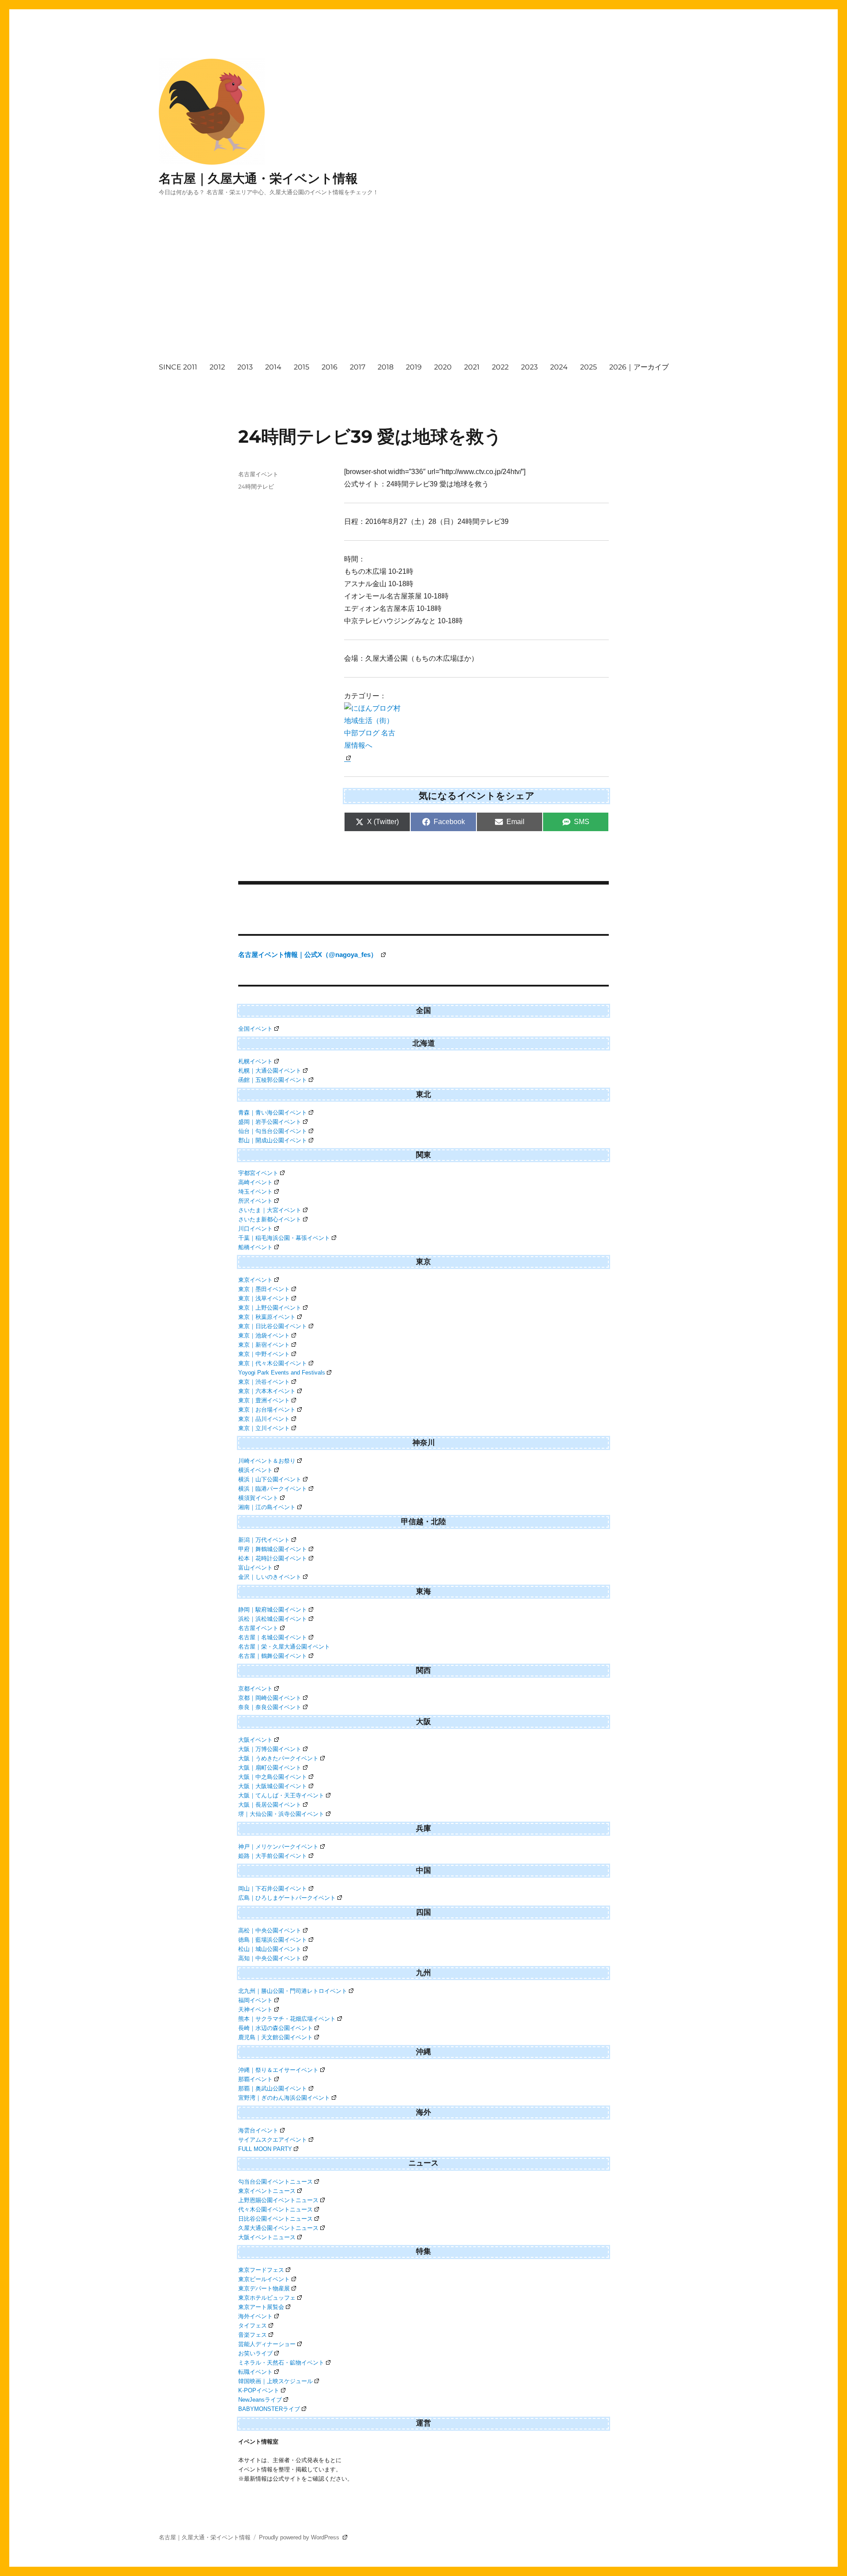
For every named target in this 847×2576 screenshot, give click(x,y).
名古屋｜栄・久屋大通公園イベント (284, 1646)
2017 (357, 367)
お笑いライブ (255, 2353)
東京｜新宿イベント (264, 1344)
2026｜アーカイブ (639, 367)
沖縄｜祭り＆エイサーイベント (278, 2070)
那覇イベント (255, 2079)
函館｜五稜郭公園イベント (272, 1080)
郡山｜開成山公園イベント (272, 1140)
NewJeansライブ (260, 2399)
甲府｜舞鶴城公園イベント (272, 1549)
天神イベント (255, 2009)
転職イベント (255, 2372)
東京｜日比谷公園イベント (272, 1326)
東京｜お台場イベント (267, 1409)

---

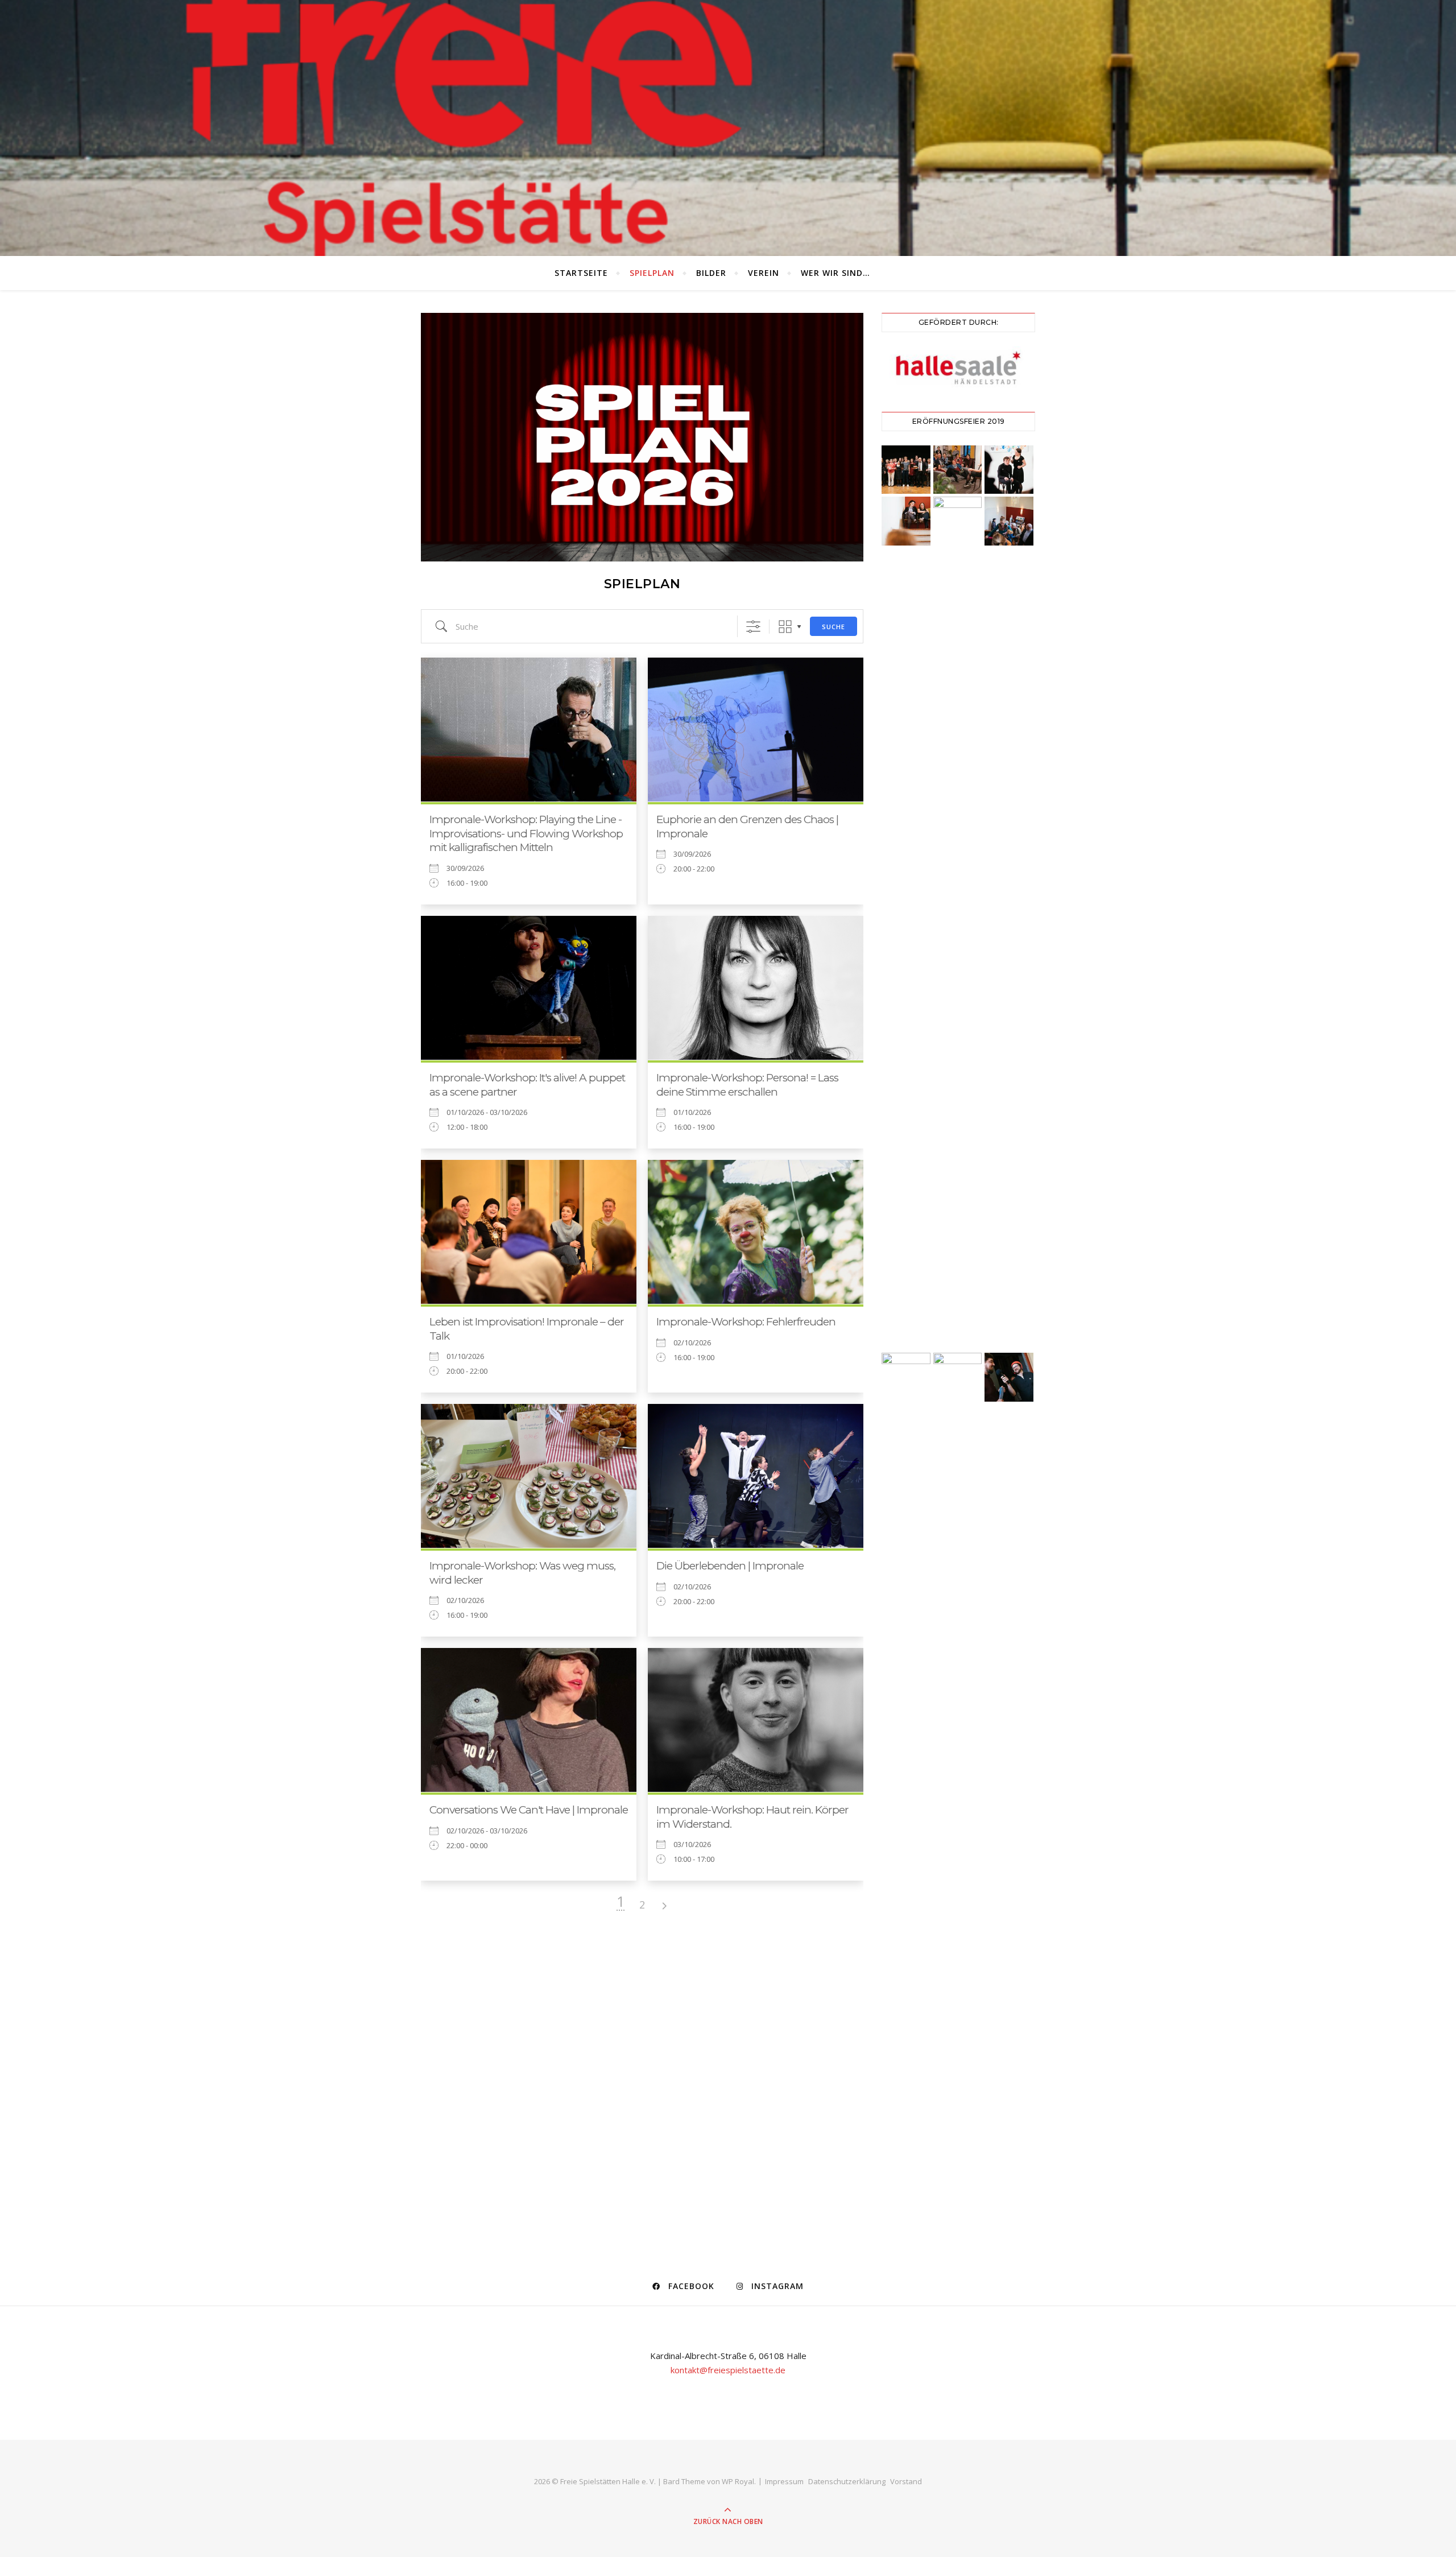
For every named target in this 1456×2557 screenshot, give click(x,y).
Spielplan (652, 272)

---

(TASK DIRECTIONS): Copy each line containing the word "named" from the data.

(WRITTEN REPLY):
For every named target in this 847×2576 screenshot, give click(x,y).
For every named target in this 1456×2557 screenshot, give click(x,y).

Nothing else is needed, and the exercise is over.